The first step, set in the 1950s, is to use research and development (R&D) to launch a safe rocket that places a satellite in orbit. Players then progress through the historical sequence of test programs — Mercury/Vostok, Gemini/ Voskhod, Apollo/Soyuz. During the game, each director must make decisions about mission details, for example, what type of lunar lander to develop, or what type of hardware and what type of orbit to use to get from Earth to the Moon. Each director must also decide on the pace of development. As critic Rony Reichhardt noted, "In most cases, the prudent thing to do is to go slowly and invest in the research that improves your chance of succeeding. But you can rush your missions if you want; it simply costs more money and reduces your safety margins."
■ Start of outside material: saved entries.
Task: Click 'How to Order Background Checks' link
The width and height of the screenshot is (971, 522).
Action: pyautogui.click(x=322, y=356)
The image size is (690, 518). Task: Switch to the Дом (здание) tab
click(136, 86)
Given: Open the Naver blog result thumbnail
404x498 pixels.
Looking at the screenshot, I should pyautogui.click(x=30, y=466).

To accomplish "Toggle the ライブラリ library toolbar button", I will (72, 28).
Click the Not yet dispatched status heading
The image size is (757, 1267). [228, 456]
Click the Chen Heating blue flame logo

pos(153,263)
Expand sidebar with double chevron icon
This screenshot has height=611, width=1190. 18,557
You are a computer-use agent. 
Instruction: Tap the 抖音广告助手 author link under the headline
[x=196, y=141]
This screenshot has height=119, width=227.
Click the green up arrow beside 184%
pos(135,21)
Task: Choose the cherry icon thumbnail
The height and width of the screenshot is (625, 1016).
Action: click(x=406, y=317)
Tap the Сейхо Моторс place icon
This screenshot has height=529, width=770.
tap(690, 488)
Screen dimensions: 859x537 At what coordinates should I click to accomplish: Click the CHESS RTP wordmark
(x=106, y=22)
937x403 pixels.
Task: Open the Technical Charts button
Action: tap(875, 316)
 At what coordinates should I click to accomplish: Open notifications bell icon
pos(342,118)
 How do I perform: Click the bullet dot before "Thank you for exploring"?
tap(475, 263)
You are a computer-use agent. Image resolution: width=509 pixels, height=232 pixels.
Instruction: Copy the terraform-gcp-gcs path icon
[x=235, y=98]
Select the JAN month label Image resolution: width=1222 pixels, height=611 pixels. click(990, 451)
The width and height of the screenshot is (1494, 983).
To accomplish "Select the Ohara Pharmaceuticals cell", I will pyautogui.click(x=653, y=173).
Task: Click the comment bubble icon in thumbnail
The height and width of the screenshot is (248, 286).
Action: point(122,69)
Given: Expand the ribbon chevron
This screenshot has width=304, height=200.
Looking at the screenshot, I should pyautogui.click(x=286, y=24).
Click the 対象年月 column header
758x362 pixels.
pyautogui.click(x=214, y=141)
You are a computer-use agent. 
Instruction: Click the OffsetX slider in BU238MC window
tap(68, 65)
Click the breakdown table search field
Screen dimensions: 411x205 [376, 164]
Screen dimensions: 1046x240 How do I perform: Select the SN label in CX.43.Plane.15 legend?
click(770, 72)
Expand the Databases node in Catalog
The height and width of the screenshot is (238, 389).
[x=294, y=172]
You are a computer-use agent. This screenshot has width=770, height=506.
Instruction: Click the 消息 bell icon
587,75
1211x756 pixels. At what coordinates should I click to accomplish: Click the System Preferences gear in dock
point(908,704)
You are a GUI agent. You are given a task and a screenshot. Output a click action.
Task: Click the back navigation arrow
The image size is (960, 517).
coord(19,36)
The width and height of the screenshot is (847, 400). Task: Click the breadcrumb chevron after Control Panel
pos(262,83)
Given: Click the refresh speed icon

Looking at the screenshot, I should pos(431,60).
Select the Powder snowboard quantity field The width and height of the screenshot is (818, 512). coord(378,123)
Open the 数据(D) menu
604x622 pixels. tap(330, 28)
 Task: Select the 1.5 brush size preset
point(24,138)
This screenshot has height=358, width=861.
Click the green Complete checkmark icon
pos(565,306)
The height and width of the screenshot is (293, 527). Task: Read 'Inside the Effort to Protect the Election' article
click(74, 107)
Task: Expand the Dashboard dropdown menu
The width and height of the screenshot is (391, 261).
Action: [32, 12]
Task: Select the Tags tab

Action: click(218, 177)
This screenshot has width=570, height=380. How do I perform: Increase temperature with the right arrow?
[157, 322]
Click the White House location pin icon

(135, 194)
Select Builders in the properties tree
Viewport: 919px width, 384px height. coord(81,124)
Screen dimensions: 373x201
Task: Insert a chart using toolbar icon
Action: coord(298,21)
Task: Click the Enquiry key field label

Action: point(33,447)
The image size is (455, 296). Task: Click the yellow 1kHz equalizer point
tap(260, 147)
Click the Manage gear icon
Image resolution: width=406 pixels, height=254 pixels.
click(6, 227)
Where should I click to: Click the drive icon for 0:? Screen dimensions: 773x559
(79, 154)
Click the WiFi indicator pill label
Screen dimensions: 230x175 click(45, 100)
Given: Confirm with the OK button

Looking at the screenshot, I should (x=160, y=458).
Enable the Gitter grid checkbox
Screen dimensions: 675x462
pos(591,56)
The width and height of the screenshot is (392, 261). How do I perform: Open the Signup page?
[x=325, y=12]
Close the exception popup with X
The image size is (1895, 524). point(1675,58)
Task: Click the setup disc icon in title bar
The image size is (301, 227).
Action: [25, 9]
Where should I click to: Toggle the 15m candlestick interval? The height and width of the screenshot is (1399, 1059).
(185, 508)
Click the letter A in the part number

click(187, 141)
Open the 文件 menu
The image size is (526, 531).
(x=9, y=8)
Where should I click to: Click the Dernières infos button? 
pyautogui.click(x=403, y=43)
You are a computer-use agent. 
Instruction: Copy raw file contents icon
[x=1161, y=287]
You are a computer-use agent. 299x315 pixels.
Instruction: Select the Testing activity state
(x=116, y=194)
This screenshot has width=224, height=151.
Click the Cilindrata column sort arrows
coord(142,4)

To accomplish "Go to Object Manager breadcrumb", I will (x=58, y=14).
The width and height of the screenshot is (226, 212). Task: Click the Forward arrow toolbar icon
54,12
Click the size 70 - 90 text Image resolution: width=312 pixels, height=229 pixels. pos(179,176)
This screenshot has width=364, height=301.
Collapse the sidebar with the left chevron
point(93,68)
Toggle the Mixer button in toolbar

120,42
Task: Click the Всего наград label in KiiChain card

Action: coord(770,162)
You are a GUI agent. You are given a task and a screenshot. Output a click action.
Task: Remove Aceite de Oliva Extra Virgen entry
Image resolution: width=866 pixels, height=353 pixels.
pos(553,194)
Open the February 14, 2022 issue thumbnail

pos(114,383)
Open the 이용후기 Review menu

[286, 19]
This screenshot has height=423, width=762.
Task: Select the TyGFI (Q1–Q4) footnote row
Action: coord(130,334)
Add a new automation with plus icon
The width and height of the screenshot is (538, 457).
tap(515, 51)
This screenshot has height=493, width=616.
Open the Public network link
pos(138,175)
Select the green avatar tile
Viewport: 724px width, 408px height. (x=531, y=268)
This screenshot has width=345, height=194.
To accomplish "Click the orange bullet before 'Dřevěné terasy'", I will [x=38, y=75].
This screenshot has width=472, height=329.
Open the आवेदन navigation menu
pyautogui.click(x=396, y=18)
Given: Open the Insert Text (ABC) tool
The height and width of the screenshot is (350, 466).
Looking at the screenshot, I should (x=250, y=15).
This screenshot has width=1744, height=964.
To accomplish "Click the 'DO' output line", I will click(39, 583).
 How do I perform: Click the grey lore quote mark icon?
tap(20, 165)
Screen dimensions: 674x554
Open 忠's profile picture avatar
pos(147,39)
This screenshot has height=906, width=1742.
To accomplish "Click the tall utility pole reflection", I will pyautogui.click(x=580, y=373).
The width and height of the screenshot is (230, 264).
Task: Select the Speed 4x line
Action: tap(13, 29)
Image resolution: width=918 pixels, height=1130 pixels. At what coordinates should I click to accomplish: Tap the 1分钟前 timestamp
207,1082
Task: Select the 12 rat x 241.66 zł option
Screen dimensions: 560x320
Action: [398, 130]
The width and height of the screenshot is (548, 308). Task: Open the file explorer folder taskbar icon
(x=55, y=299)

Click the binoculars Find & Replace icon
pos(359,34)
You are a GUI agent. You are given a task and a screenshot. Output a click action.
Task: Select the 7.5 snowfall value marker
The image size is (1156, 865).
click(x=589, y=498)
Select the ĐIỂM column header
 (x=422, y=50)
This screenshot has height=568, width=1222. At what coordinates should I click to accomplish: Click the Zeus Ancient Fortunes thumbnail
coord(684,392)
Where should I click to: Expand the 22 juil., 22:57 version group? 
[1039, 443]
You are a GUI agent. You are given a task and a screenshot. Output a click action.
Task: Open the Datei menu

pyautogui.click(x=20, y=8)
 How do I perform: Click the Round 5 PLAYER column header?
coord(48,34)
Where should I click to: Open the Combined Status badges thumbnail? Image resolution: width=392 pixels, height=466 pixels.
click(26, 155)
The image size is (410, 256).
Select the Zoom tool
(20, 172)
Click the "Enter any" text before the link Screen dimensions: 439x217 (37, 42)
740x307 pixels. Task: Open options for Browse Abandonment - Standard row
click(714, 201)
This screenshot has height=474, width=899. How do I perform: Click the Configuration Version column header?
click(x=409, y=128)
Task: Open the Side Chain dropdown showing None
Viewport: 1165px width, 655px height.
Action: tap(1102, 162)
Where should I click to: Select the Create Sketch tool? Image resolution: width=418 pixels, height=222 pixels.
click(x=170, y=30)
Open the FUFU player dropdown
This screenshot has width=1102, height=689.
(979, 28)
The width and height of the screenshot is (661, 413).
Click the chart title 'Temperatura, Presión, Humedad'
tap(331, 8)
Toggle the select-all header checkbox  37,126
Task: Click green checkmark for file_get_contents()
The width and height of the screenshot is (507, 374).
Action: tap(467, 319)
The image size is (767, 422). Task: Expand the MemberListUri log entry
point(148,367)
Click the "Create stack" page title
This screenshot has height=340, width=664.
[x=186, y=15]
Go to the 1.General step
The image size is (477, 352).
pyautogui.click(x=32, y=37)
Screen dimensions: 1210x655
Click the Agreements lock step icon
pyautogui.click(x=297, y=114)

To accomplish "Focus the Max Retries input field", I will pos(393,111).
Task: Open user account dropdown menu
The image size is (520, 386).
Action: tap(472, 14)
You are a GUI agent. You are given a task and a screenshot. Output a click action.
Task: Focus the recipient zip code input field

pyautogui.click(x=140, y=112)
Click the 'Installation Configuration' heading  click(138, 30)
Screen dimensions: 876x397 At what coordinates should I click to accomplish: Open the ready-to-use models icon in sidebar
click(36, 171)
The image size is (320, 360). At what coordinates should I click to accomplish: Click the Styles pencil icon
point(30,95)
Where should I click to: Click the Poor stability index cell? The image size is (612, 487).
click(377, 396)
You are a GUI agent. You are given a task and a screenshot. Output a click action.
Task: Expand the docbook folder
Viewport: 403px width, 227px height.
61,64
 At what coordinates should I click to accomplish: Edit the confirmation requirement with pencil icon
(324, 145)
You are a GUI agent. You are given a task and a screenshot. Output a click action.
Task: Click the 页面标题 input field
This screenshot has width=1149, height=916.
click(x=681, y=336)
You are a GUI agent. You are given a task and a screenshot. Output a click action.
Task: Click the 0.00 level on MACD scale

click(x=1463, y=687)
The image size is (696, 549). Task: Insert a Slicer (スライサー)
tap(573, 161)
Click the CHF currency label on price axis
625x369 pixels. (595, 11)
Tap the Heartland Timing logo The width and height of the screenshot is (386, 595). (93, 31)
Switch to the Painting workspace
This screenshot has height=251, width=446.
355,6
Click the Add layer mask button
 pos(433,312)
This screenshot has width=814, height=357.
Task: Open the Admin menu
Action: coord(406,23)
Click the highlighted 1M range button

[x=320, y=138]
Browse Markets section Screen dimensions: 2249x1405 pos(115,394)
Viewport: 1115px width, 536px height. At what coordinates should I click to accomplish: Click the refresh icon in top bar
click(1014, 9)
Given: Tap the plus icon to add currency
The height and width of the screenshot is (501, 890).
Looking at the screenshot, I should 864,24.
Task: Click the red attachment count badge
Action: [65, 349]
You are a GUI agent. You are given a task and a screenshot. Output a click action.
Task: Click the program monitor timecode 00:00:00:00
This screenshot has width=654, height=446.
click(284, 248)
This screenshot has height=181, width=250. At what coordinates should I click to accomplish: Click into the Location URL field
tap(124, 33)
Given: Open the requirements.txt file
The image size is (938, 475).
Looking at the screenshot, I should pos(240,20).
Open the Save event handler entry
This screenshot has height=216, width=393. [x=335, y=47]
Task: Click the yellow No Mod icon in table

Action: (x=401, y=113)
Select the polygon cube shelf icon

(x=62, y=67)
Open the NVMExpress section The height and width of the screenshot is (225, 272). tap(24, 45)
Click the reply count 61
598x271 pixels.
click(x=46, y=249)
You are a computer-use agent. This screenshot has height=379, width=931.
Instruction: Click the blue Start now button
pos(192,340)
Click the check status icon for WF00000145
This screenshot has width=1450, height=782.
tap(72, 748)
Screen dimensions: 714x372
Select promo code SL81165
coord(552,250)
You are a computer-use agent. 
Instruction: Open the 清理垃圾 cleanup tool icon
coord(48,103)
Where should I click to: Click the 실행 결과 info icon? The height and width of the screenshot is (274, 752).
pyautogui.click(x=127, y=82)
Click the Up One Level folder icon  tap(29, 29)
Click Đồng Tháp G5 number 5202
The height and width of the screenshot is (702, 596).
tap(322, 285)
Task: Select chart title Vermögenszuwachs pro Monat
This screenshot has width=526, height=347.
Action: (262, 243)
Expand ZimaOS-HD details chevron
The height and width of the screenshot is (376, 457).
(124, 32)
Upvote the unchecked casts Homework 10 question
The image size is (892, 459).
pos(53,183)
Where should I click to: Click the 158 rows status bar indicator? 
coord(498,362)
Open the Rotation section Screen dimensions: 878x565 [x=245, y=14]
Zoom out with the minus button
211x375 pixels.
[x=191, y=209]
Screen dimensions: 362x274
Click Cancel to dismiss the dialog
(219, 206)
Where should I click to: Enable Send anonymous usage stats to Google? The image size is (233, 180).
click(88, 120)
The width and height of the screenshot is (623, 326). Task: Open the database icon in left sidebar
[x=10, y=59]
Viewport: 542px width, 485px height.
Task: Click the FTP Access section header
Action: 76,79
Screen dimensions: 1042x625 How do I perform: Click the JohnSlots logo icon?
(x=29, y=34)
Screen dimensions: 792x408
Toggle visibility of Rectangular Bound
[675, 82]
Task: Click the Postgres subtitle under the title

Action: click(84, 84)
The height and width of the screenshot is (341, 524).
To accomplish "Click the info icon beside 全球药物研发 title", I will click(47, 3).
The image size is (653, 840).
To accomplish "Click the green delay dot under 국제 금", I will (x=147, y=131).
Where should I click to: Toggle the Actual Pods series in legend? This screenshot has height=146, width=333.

There are also optional rules for espionage, diplomacy, rescues, and bartering with opponents.

The first player to successfully negotiate all of the test missions, land astronauts on the Moon and return them safely to Earth is the winner.

==Publication history==
Liftoff! was created by Fritz Bronner and was published by Task Force Games with artwork by Ken Hodges, Gary A. Kalin, and Todd Winter. The game was released at Origins Game Fair 1989, but did not find an audience, and by January 1990, copies were being offered for sale at a deep discount. The game quickly disappeared, and Task Force Games showed no interest in picking up an option to buy the rights from Bronner.

Later in 1990, Bronner recruited a 22-year-old programmer, Michael McCarty, and together they redeveloped the board game into an MS-DOS video game. Astronaut Buzz Aldrin became a consultant, and the game was released in 1993 as Buzz Aldrin's Race into Space.

==Reception==
In Issue 13 of the British magazine Games International, Mike Siggins was not sure what to make of the game when he first opened the box: "Although the materials are workable and reasonably well designed, there are very few of them and they lie forlornly at the bottom of the box. The map is one of the smallest I’ve seen, the cards depicting the hardware and astronauts are rather flimsy and the record sheets could be clearer." However, when Siggins started to play the game, he was pleasantly surprised, writing, "The system is cleverly designed and if the subject interests you there is a real sense of achievement at the end of a mission." Siggins concluded by giving the game a high rating of 8 out of 10, writing, "I know deep down that it is not going to appeal to everyone, yet there is definitely something there that triggered my interest. I suppose it is best described as a game in which to participate rather than play, like being involved in an unfolding story."

In Final Frontier: The Magazine of Space Exploration, Tony Reichhardt felt that the game succeeded for the most part in translating the space program to a game board. However, he compared the level of complexity to that of a monster board wargame, and warned "Liftoff! does require an investment of time and concentration." However, Reichhardt noted that "once play begins, Liftoff! makes for an absorbing time." He concluded, "It all rings true, in more ways than one. Despite all the strategizing, a lot of times it seems to come down to a roll of the dice. Which, come to think of it, is probably the way NASA managers feel sometimes."

In Issue 13 of The Escapist, Allen Varney called the game system "innovative, balanced and highly replayable, but complex and extremely hard to win." He concluded, "You face the same choices the United States and the USSR faced, and in making decisions you start to understand why history played out as it did."